### What you have to do:
Starting at the top of the entries below, set down every line exactly, please, until you reach the line with "Given: Open the proxy 类型 dropdown", which is included too.

Task data START

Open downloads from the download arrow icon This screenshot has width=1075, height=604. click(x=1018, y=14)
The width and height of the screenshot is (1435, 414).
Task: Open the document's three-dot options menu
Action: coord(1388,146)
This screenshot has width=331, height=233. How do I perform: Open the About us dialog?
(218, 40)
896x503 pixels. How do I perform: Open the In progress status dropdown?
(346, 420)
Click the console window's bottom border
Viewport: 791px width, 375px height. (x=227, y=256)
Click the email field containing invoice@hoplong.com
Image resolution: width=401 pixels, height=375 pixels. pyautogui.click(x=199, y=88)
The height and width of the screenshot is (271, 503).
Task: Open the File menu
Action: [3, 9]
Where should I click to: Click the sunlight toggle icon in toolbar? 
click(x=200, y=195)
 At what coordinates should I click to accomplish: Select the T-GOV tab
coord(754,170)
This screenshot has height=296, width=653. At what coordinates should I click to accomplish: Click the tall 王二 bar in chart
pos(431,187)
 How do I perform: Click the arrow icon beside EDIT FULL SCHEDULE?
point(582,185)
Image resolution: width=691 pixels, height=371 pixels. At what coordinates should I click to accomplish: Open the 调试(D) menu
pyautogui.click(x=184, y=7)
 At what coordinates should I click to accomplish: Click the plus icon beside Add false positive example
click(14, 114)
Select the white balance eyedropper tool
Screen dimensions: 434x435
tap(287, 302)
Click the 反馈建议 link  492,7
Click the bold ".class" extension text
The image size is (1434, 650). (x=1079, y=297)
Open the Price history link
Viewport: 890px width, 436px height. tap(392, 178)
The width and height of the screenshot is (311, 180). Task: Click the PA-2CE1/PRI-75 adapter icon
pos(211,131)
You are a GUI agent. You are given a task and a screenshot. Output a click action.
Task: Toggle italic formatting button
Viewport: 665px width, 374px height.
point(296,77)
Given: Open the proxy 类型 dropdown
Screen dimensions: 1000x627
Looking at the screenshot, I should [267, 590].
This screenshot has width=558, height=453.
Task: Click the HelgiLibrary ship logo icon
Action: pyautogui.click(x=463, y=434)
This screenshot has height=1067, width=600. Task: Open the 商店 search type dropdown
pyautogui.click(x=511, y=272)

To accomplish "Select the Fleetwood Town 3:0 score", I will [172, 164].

Task data END

### Reply to the task:
Open downloads from the download arrow icon This screenshot has width=1075, height=604. click(x=1018, y=14)
The width and height of the screenshot is (1435, 414).
Task: Open the document's three-dot options menu
Action: coord(1388,146)
This screenshot has width=331, height=233. How do I perform: Open the About us dialog?
(218, 40)
896x503 pixels. How do I perform: Open the In progress status dropdown?
(346, 420)
Click the console window's bottom border
Viewport: 791px width, 375px height. (x=227, y=256)
Click the email field containing invoice@hoplong.com
Image resolution: width=401 pixels, height=375 pixels. pyautogui.click(x=199, y=88)
The height and width of the screenshot is (271, 503).
Task: Open the File menu
Action: [3, 9]
Where should I click to: Click the sunlight toggle icon in toolbar? 
click(x=200, y=195)
 At what coordinates should I click to accomplish: Select the T-GOV tab
coord(754,170)
This screenshot has height=296, width=653. At what coordinates should I click to accomplish: Click the tall 王二 bar in chart
pos(431,187)
 How do I perform: Click the arrow icon beside EDIT FULL SCHEDULE?
point(582,185)
Image resolution: width=691 pixels, height=371 pixels. At what coordinates should I click to accomplish: Open the 调试(D) menu
pyautogui.click(x=184, y=7)
 At what coordinates should I click to accomplish: Click the plus icon beside Add false positive example
click(14, 114)
Select the white balance eyedropper tool
Screen dimensions: 434x435
tap(287, 302)
Click the 反馈建议 link  492,7
Click the bold ".class" extension text
The image size is (1434, 650). (x=1079, y=297)
Open the Price history link
Viewport: 890px width, 436px height. tap(392, 178)
The width and height of the screenshot is (311, 180). Task: Click the PA-2CE1/PRI-75 adapter icon
pos(211,131)
You are a GUI agent. You are given a task and a screenshot. Output a click action.
Task: Toggle italic formatting button
Viewport: 665px width, 374px height.
point(296,77)
Given: Open the proxy 类型 dropdown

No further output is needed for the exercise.